═══ TEXT PROVIDED

I spent 30 years in Wilton, Conn., a leafy, affluent, stuffy suburb of 17,000 an hour northeast of Manhattan. Its residents like to claim in letters to the editor of the local paper that they live in a small town, something this guy from an honest-to-God small town always found hilarious. Wilton has some of the highest-rated public schools in the United States and almost every student not only goes on to college but to graduate school. Whereas the bank in my small town had capital of $75,000, the town my kids grew up in was home of AIG Financial Products whose greed-induced downfall  – the US government had to put up $180 billion to enable the company to unwind its positions -- contributed mightily to the 2008 global financial crash.

Real small towns don’t have companies like that, nor do their residents work for hedge funds or investment banks as many folks in Wilton do. Real small towners don’t sip coffee at Starbucks, dine in Japanese restaurants, or hang out at wine bars eating tapas. Real small towners don’t have to visit a town-owned “farm” to see pigs and cows that are brought in for kids to pet once a year; they raise their own. Real small town high schools don't have ski teams or lacrosse teams nor will you ever sit next to anyone famous at your kid's school concert, sporting event or theater production.

══════

* **STATED GOAL A**: Count the lines in the records that contain the string "screenshot". Give only the number.
The records that follow have nothing to do with the passage about Wilton.

═══ LISTED ENTRIES

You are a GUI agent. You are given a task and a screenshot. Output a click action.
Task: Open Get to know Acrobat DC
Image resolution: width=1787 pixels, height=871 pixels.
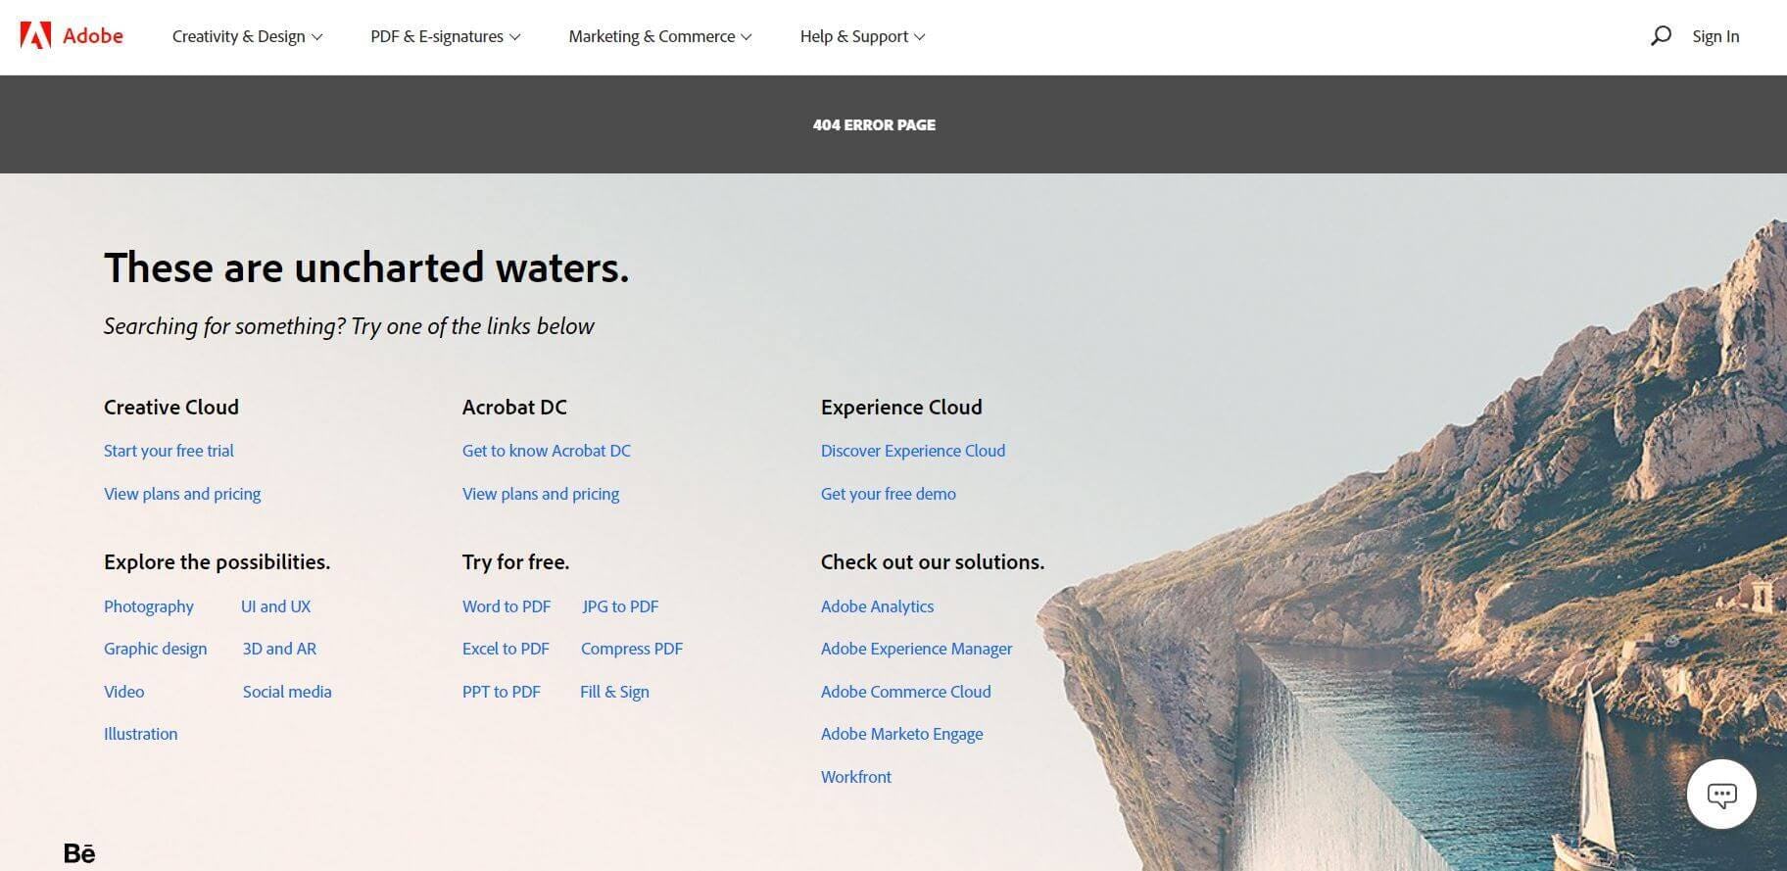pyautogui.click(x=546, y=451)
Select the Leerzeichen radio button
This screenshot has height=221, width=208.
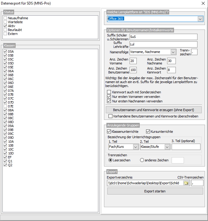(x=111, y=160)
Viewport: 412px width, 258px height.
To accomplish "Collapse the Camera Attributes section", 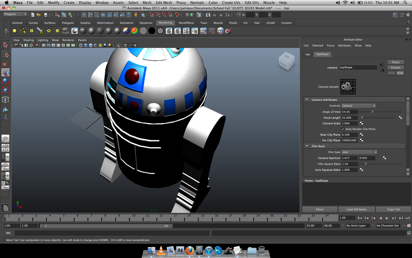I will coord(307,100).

══════

* **STATED GOAL B**: Please list the school occasions where, according to the passage about Wilton, you will never sit next to anyone famous in a real small town.

* **FULL RESPONSE A**: 2

* **FULL RESPONSE B**:
- school concert
- sporting event
- theater production